Segment Start: MATERIAL FOR THE TASK

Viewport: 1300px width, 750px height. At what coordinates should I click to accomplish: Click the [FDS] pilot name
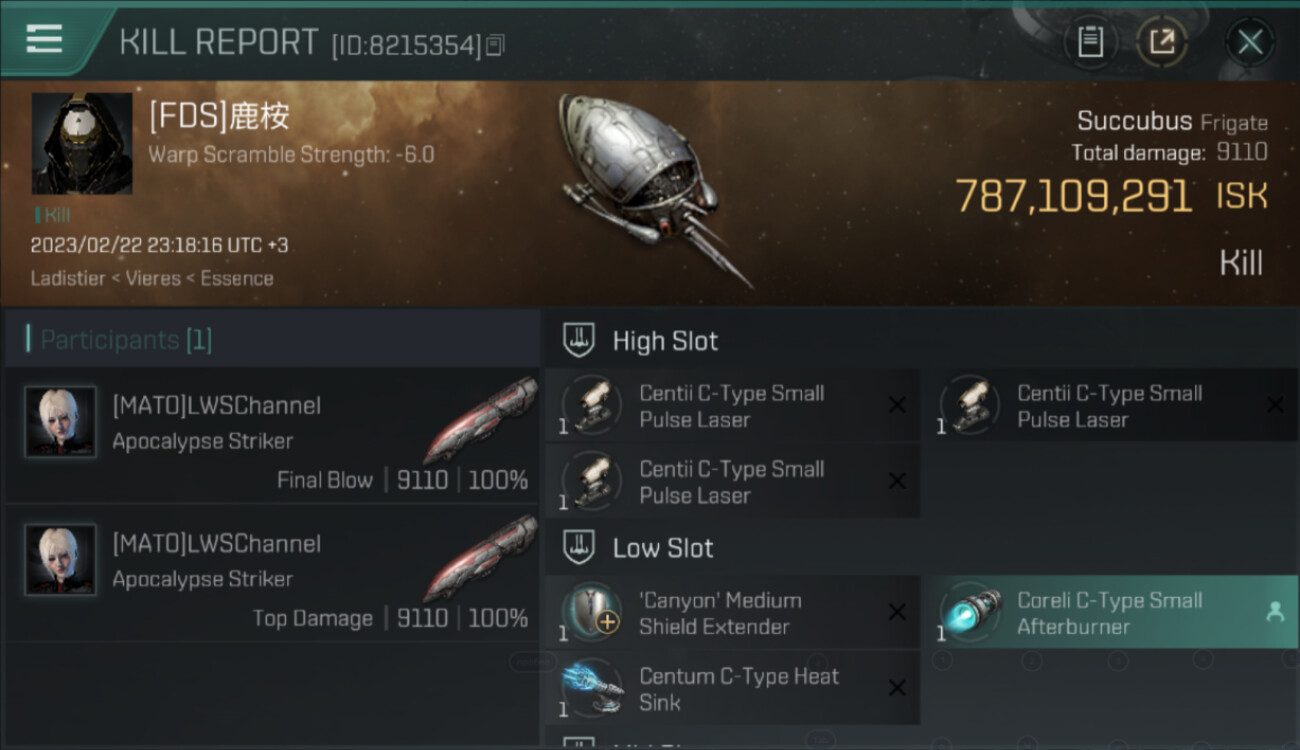[x=219, y=116]
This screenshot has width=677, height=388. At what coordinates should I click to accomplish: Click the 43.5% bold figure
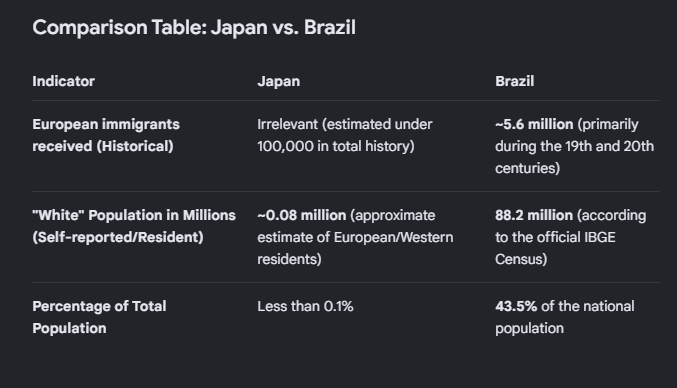tap(516, 306)
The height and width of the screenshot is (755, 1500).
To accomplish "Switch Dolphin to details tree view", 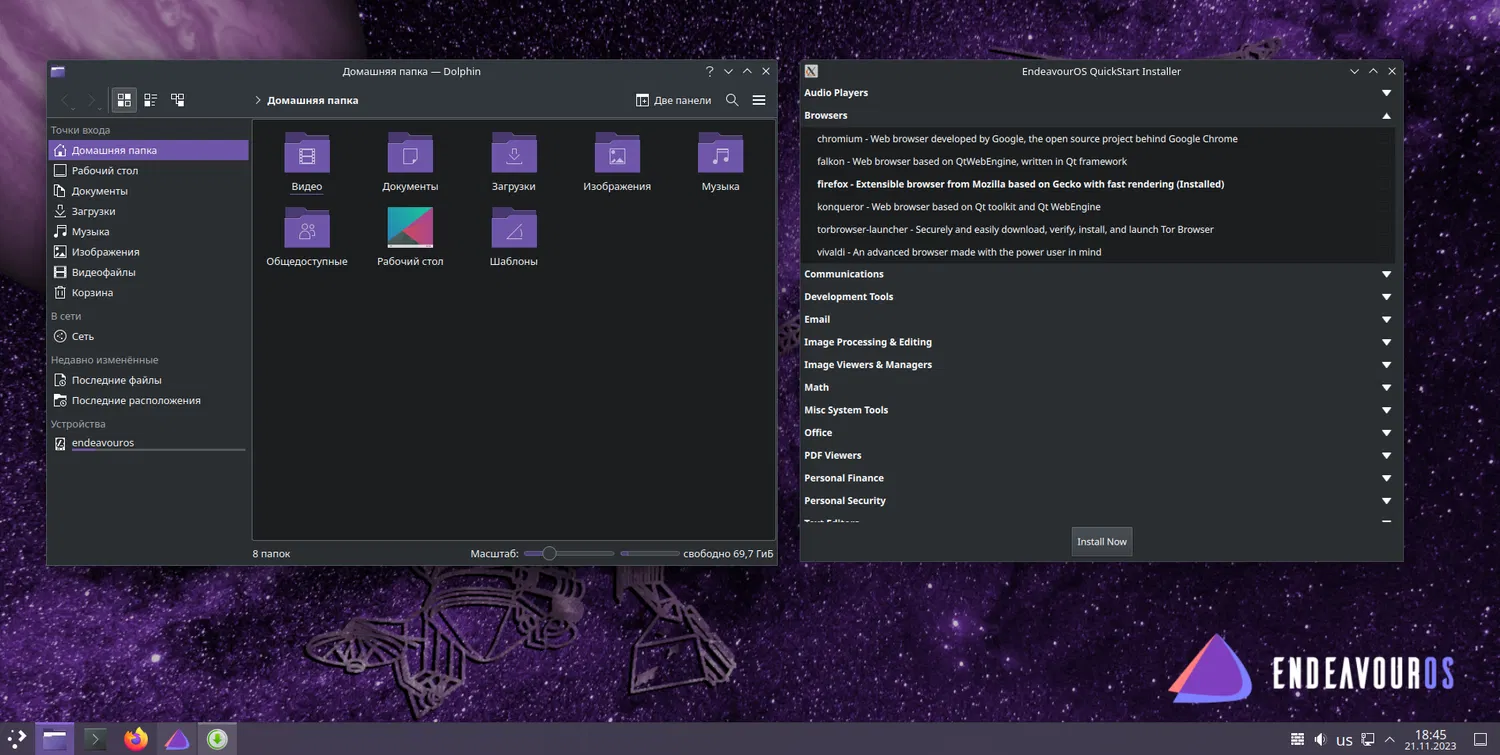I will pos(178,100).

Segment End: MATERIAL FOR THE TASK

The first line of the entries, the line containing "The height and", and every line between them are to be output exactly; pictures are not.

Viewport: 1300px width, 750px height. At what coordinates should I click to accomplish: Click the [FDS] pilot name
[x=219, y=116]
This screenshot has width=677, height=388. At what coordinates should I click to accomplish: Click the 43.5% bold figure
tap(516, 306)
The height and width of the screenshot is (755, 1500).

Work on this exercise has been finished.